Parkin KO mice had increased liver steatosis compared with WT mice after acute-binge, but not Gao-binge, treatment. A and B: liver triglycerides (TG) were measured for WT and Parkin KO mice after acute-binge (A) and Gao-binge (B) alcohol treatment. Data shown are means ± SE (n = 4 for controls and ≥6 for alcohol-treated mice; *P < 0.05 by 1-way ANOVA). C and D: representative hematoxylin and eosin (H&E) images from the acute-binge model (C) and the Gao-binge model (D) are shown with boxed areas enlarged. LD, lipid droplet; ×200 magnification. E and F: representative images are shown for Oil Red O staining for the acute-binge model (E) and for the Gao-binge model (F) with boxed areas enlarged (×200 magnification). G: representative electron microscopy (EM) images are shown for acute-binge-treated mice with boxed areas enlarged (bar = 500 nm; N, nucleus; M, mitochondria). H: quantification of lipid droplets per cell in acute-binge-treated mice. Data shown are means ± SE (n ≥ 10 images per mouse from 2 mice per group; *P < 0.05 by 1-way ANOVA).
Steatosis in WT and Parkin KO mouse alcohol-treated livers was not due to fatty acid synthesis.
Alcohol has been shown to cause steatosis in the liver by elevating fatty acid synthesis in the intragastric infusion (16) and chronic alcohol feeding models (48). To determine whether increased liver steatosis after alcohol treatment in WT and Parkin KO mouse livers was due to increased fatty acid synthesis, expression levels of several fatty acid synthesis genes were measured in mouse livers after alcohol treatment using both the acute and Gao-binge models. Gene expression levels of the fatty acid synthesis enzymes acetyl-coA carboxylase (Acc) and fatty acid synthase (Fasn) did not significantly change after alcohol treatment by either the acute-binge or Gao-binge alcohol model in WT or Parkin KO mice compared with their individual controls. However, basal expression levels of these genes were decreased in Parkin KO mouse livers compared with WT mice in the acute model (Fig. 3, A and B). Liver gene expression levels for sterol regulatory element-binding transcription factor 1 (Srebp1) were significantly decreased in WT mouse ethanol-treated livers from both the acute and Gao-binge models compared with control livers. Srebp1 gene expression was overall decreased in Parkin KO mouse livers compared with WT livers, but it was not significantly affected in Parkin KO mouse livers after alcohol treatment compared with Parkin KO control livers for either alcohol model (Fig. 3, A and B). Protein levels of Fasn and Acc were similar to mRNA levels (Fig. 3, C and D). These data suggest that alcohol-induced steatosis in WT and Parkin KO mouse livers was not likely due to an increase in fatty acid synthesis.
Fig. 3.
Steatosis in WT and Parkin KO alcohol-treated livers was due not to fatty acid synthesis but to decreased β-oxidation. WT and Parkin KO mice were treated with the acute-binge (A, C, and E) or Gao-binge (B, D, and F) model. A, B, E, and F: RNA from mouse livers was used to measure gene expression by quantitative PCR. Results were normalized to β-actin and expressed as fold change compared with WT control. Data shown are means ± SD (n = 3–4 mice per group; *P < 0.05 by 1-way ANOVA). C and D: protein was isolated from mouse livers for Western blot analysis. Results were normalized to Gapdh for densitometry analysis. Results from densitometry were expressed as fold change compared with WT control. Data shown are means ± SE (n = 3 mice per group; *P < 0.05 by 1-way ANOVA).

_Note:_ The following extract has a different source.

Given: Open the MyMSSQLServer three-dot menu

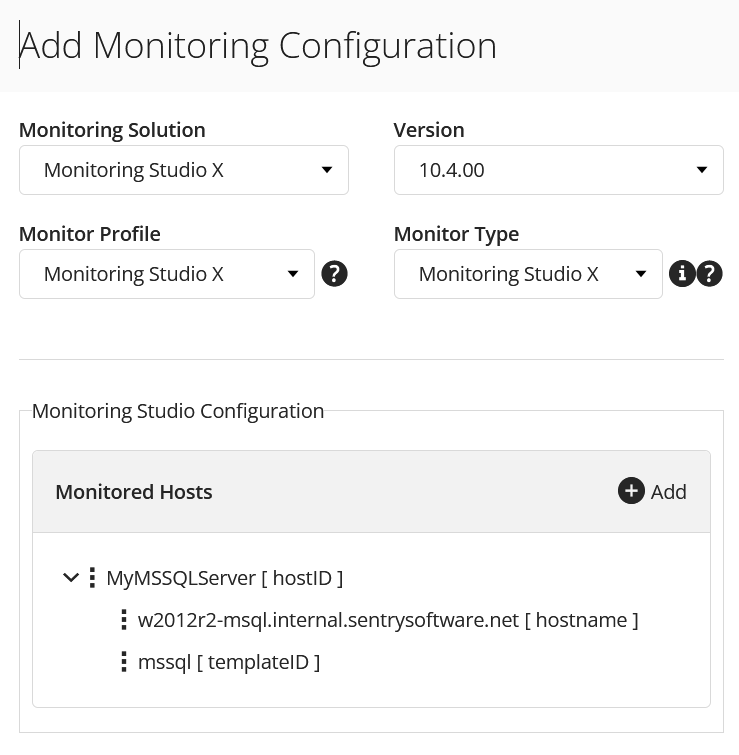Looking at the screenshot, I should pyautogui.click(x=92, y=577).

Greater steatosis in Parkin KO mouse livers after acute-binge alcohol treatment compared with WT mouse livers was due to decreased β-oxidation.
Alcohol-induced inhibition of β-oxidation has been shown to cause fatty liver (41). To determine whether increased steatosis in WT and Parkin KO alcohol-treated mouse livers was due to decreased fat degradation by β-oxidation, expression levels of several genes involved in the β-oxidation pathway were measured including the enzymes peroxisomal acyl-coenzyme A oxidase 1 (Acox1) and carnitine palmitoyltransferase 1 alpha (Cpt1α) and the transcription factor peroxisome proliferator-activated receptor alpha (Pparα). In the acute-binge model, gene expression levels for Acox1 and Pparα were significantly increased after alcohol treatment in WT mouse livers compared with controls. However, there were no significant differences in expression of Cpt1α after acute-binge treatment in WT mouse livers compared with controls. Opposite to WT mice, expression levels of Pparα and Acox1 in Parkin KO acute-binge-treated mouse livers did not increase compared with Parkin KO control-treated livers. Furthermore, the expression levels of Acox1 and Ppara were significantly decreased in Parkin KO acute-binge-treated mouse livers compared with WT mouse livers. There was no significant change in the expression level of Cpt1α in acute-binge-treated Parkin KO mouse livers compared with acute-binge-treated WT mouse livers. There was no difference in basal expression levels for these genes between WT and Parkin KO mice (Fig. 3E). These data suggest that liver β-oxidation was likely activated as a protective mechanism in WT mouse livers after acute-binge alcohol treatment to help decrease liver steatosis. However, β-oxidation genes were not induced after acute-binge treatment in Parkin KO mouse livers, suggesting that liver β-oxidation may have been inhibited in Parkin KO mice treated with acute-binge. Decreased or inhibited β-oxidation in Parkin KO acute-binge-treated mouse livers may likely explain the greater levels of steatosis seen in Parkin KO acute-binge-treated mouse livers compared with WT acute-binge-treated livers (Fig. 2, A, C, E, G, and H).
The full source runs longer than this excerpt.